§ PAGE EXCERPT
----

Eric B. Banks, State Conservationist for the Natural Resources Conservation Service for Kansas, announced a cutoff date for submitting applications for the Grassland Reserve Program. Although applications may be taken at any time, only those applications submitted by June 24, 2009, will be evaluated and ranked for funding for the Fiscal Year (FY) 2009 program. The U.S. Department of Agriculture (USDA) NRCS provides technical assistance for GRP.

GRP was reauthorized by the Food, Conservation, and Energy Act of 2008 (2008 farm bill). In FY 2009, GRP is funded at just over $48 million nationwide. Kansas received an allocation of $1.1 million.

"Kansas has the finest, most productive native grassland in the world," said Banks, "and GRP offers a way for ranchers and farmers--the backbone of our economy--to ensure this unique natural resource remains a healthy and viable part of Kansas for years to come."

GRP is a voluntary program offering landowners the opportunity to protect, restore, and enhance grasslands on their property through permanent easements and rental contracts (10-year, 15-year, or 20-year). For the FY 2009 program, priority will be given to easements.

The program emphasizes the preservation of native and natural grasslands and shrublands, support for grazing operations, plant and animal biodiversity, and the protection of grassland that is under multiple threats of conversion to other land uses. Enrollment options for this land are limited to permanent easements and 20-year rental contracts.

"I would encourage producers interested in preserving their grasslands to stop by a USDA Service Center and visit with the NRCS or Farm Service Agency staffs to learn more about the program," Banks said.

Banks offered the following questions and answers to help farmers and ranchers understand how GRP works.

What land is eligible for GRP?

The overall emphasis for FY 2009 enrollment is on preserving native and natural species. Eligible land includes grasslands; land that contains forbs; shrubland (including improved rangeland and pastureland); or land that is located in an area that historically has been dominated by grassland, forbs, or shrubland when these lands have the potential to serve as wildlife habitat of significant ecological value. Land enrolled in the Conservation Reserve Program with an expiring contract in the next 12 months is also eligible for enrollment in GRP.

Is there a limit on the number of acres a landowner may enroll in the program?

There is no maximum or minimum limit.

Who may participate in the program?

Only landowners may submit applications for easements. As proof of ownership, landowners must provide USDA with a copy of the documents which they took ownership (record of title, LLC Agreement, etc.). Both landowners and operators may participate on rental contracts. Operators must provide USDA proof (e.g., written lease) of control of the land for the duration of the rental contract.

How will my adjusted gross income affect my eligibility for GRP?

The Adjusted Gross Income (AGI) provision of the 2008 farm bill impacts eligibility for GRP and several other programs. Individuals or entities that have an AGI exceeding $1 million for the three tax years immediately preceding are not eligible to receive program benefits or payments. However, an exemption is provided in cases where two-thirds of the AGI is derived from farming, ranching, or forestry operations.

----

§ WORK TO DO
Decide whether each statement agrees with the Grassland Reserve Program text, answering yes or no and quoting the deciding words: (a) Kansas received $1.1 million for the program; (b) a landowner must enroll a minimum number of acres; (c) operators may submit applications for easements. The records that come next are separate material, unrelated to the text above.

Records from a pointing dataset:
----

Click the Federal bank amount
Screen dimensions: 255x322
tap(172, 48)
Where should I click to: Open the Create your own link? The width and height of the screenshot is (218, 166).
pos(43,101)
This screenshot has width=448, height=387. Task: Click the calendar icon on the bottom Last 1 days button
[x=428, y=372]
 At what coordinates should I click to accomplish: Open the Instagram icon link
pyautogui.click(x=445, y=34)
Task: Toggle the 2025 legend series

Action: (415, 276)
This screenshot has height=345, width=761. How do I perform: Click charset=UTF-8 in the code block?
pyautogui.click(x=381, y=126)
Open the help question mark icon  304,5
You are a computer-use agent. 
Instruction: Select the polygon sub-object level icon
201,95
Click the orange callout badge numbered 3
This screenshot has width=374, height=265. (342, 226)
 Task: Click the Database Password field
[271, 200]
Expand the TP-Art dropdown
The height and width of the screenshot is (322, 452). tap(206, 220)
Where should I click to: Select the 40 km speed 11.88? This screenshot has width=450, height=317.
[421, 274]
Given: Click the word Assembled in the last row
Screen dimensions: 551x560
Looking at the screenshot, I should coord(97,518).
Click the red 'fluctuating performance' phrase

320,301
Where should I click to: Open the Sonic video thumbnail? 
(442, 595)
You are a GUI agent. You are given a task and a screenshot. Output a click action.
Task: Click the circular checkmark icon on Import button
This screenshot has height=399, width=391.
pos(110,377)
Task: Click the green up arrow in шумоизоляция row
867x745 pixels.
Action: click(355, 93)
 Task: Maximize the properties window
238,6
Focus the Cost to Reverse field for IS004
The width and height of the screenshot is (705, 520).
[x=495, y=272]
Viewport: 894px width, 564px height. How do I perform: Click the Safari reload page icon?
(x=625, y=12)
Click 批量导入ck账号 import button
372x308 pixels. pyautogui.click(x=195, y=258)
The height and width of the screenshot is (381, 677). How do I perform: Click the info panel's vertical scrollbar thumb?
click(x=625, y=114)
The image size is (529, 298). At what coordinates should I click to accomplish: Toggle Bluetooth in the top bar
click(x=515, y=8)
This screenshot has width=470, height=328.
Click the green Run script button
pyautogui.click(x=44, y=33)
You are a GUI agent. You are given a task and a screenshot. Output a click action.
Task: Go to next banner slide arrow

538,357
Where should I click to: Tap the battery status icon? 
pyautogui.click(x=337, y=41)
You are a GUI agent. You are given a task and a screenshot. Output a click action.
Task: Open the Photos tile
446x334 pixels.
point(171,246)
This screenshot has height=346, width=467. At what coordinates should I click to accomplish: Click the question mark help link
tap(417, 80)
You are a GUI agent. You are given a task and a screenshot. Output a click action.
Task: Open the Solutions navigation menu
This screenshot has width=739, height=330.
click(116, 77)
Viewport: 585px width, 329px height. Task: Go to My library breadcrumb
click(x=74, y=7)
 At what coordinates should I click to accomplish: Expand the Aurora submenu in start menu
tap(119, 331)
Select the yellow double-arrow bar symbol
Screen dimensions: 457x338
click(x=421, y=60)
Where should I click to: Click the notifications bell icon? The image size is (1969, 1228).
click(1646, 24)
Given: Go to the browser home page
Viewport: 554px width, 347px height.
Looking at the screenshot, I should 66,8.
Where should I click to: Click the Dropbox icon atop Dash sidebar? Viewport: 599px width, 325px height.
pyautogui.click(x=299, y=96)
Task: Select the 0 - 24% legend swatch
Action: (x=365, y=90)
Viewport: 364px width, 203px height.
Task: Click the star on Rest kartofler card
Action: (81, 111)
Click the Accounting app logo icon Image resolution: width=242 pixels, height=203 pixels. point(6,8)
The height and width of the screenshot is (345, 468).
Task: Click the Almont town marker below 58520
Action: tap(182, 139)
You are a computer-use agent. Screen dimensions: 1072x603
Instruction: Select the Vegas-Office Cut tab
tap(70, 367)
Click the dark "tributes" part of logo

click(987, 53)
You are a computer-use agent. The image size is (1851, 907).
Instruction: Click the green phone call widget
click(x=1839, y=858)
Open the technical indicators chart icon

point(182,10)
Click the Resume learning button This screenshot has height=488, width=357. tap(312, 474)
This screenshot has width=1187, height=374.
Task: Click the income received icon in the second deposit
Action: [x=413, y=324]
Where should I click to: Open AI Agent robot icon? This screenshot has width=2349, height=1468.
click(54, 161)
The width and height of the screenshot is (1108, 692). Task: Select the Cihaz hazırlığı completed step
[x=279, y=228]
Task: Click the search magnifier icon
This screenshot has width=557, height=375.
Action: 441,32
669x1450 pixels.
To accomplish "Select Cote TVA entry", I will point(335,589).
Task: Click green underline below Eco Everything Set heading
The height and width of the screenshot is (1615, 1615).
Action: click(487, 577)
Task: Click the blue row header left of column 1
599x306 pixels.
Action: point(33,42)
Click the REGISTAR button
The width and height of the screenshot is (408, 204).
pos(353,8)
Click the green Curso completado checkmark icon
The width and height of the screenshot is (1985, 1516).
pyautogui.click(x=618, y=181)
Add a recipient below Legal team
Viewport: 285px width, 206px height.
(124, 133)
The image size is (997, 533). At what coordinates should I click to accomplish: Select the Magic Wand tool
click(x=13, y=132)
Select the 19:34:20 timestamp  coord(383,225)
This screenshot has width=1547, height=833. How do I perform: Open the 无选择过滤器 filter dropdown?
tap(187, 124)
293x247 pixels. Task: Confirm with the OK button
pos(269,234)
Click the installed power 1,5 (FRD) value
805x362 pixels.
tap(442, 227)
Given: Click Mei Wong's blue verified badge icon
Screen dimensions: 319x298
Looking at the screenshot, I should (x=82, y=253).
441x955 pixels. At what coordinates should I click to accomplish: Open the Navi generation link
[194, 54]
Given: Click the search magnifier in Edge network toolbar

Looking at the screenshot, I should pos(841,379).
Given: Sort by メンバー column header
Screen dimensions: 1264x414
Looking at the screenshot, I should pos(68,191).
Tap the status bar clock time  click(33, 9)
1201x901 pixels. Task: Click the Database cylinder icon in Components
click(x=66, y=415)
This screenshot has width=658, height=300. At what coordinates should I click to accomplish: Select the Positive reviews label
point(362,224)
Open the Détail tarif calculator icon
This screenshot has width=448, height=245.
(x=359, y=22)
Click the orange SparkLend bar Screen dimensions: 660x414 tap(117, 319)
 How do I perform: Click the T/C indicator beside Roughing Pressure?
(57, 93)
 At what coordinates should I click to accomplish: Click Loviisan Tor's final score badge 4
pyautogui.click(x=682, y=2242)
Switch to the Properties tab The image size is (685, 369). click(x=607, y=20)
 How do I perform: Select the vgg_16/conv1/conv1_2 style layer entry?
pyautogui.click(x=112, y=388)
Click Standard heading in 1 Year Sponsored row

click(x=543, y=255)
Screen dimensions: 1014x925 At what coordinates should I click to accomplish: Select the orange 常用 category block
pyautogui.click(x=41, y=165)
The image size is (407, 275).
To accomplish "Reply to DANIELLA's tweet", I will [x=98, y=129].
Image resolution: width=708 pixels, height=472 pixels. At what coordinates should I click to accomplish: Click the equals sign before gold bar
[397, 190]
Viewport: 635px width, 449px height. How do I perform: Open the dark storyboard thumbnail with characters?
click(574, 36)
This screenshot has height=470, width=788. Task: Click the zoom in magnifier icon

----

§ OUTPUT OF THE TASK
(a) Yes: "Kansas received an allocation of $1.1 million."
(b) No: "There is no maximum or minimum limit."
(c) No: "Only landowners may submit applications for easements."